KDANet: Handwritten Character Recognition for Bangla Language using Deep Learning
Published in ICCIT, 2023
Character recognition is the numerical conversion of images in typed, handwritten, or printed format which allows a computer to recognize them. Bangla is one of the most complex languages as it has so many characters and digits. Moreover, the Bangla language has about 300 composite characters. That is why the extraction of characters from images is more di cult for Bangla compared to other languages. Deep learning has recently developed good capabilities for extracting high-level features from an image kernel. These systems learn more accurate and inclusive features from large-scale training datasets than earlier feature extraction techniques. This paper introduces a custom deep learning model to recognize handwritten Bangla characters and compares it with popular deep learning models that recognize handwritten characters. BanglaLekha Isolated dataset has been used to train and compare these models.

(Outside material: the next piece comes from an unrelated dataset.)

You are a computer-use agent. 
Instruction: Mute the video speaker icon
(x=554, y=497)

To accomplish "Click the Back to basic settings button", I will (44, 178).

Our proposed model KDANet was trained on 72,500 images containing primary characters and obtained an accuracy of 98.10% on the BanglaLekha Isolated dataset with 98.12% f1-score.
Recommended citation: K. K. Rabbi, A. Hossain, P. Dev, A. Sadman, D. Z. Karim and A. A. Rasel, “KDANet: Handwritten Character Recognition for Bangla Language using Deep Learning,” 2022 25th International Conference on Computer and Information Technology (ICCIT), Cox’s Bazar, Bangladesh, 2022, pp. 651-656, doi: 10.1109/ICCIT57492.2022.10054708.